裏窓
仰向けに寝転んでいた心弥は、夜空を眺めるのに飽きたのか、それとも、ビールを持参していたことを思いだしたのか、むくっと起き上がり、バッグから350mlの缶ビールを取り出して、プルトップを引いて開け一気に飲み干した。冷えていたビールは体温で温められてしまったのか生ぬるかったが、緊張感で乾いていた喉を潤すにはさほど気にもならなかった。
心弥は、缶ビールを握り潰して捨てた。空き缶はコロンと音を立てて転がっていった。それから、心弥は立ち上って、身を乗り出すようにして手摺りに凭れ掛った。眼下には宏大なパノラマが展開していた。その見渡す限りの広々とした風景は、浅い箱に土や砂を入れ小さな橋・家・人形などを置き、木や草を植え、庭園や山水などに模した箱庭のようであった。
「箱庭の、人に古りゆく、月日かな」
と、心弥は高浜虚子の俳句を囁いた。
箱庭の中の人は成長もせず、老いもせず、いつも同じ形でいるが、年月が経つにつれてその人の月日そのものが古くなっていくような感じを受けると言う意味だ。
心弥はアパートを探して、キョロキョロと両目を右に、左にと動かして、眼下に広がる風景を見廻してみたが、アパートの部屋を探し当てることはできなかった。
下から上を見上げれば屋敷しか見えない。逆に、上から下を眺めればその風景は、パノラマとなって広がっている。上と下とではその風景が違って見えることまでは計算に入れていなかった。心弥はその事に気付いて残念そうにガクッと肩を落として目線も下に落とした。とその時、眼前ある裏窓に吸い寄せられ、釘付けになった。
二十代半ば過ぎの女が、烈火の如くに怒っていた。その前に立ってその猛火を受けている男は、怒りもせずに穏やかに女の怒りを宥め賺していた。だが、男がそうすればそうする程に女の感情は昂るだけで静まることはなかった。
レースのカーテン越しに垣間見える光景を、心弥は身動きもできずに固まったように凝視していた。
抑えることのできない感情のままに怒り続ける女に対して業を煮やしたのか、突然、男が激しく怒鳴った。瞬間、女が男の両頬を続け様に引っ叩いた。
パシッ!パシッ!
その音が耳に届いたわけではなかったが、女の怒りは心弥の想像を遥かに超えた絶するものだったのだ。

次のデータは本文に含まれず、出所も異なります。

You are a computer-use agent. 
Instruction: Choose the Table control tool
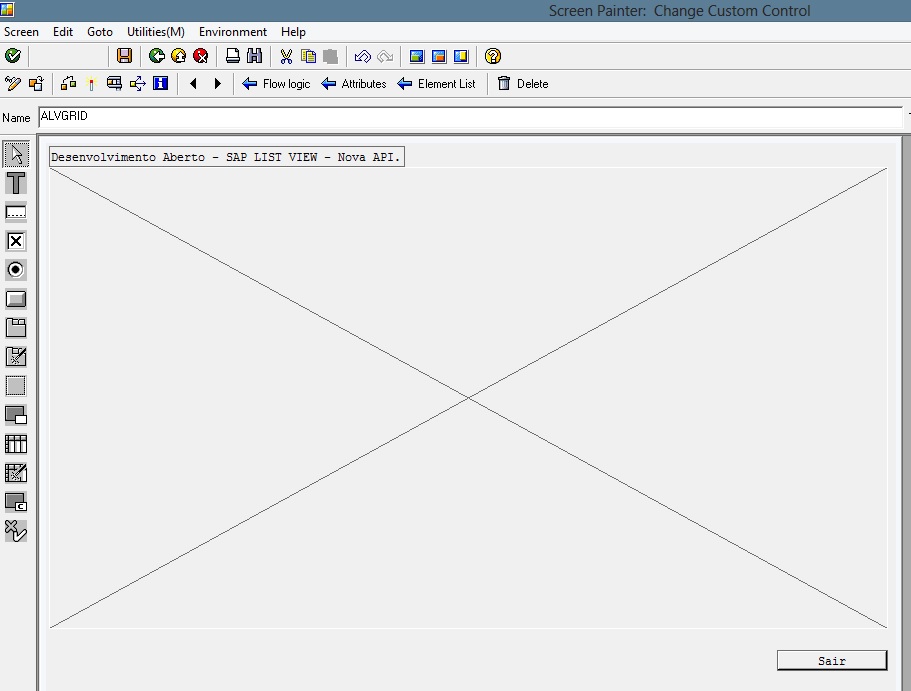[16, 444]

女の成すがままにされている男に、心弥は怒りさえ覚えた。
「何で何もしねえんだよ。後ろめたいことでもあるのかよ」
と、心弥は呟きながら更にその身を乗り出した。
男の沈黙が気に入らないのか女の怒りが治まることはなかった。激しく罵りながら怒鳴りながら女は男を叩き続けていた。
心弥は、そんな男の煮え切らない態度に苛立ち叫んだ。
「何とかしろよ!」
その声が届いたかのように男の両手が、女の首を挟んだ。
「えッ?」
と驚愕して、心弥は声を漏らした。またもその声が届いたかのように、
「!?」
男の目がこちらを見上げた。咄嗟に心弥は腰を落して身を屈めた。
「……」
心弥は、男からは見えるわけがないとわかってはいても、それでも男に気付かれないようにと腕を伸ばして六個の札束と空き缶を手に取った。人の心理とはこういうものなのであろう。
心弥は部屋の中に飛び込んで、元来たコースを辿って駆け戻り、屋敷から飛び出した。坂道を一目散に走り去っていった。靴カバーを履いたまま。そのせいなのかその途中で足が縺れて素ッ転んだ。だが、痛みは感じなかった。逃げることだけしか考えていなかったからだ。心弥は素早く立ち上って靴カバーを履いたまま転がるように坂を走り下りていった。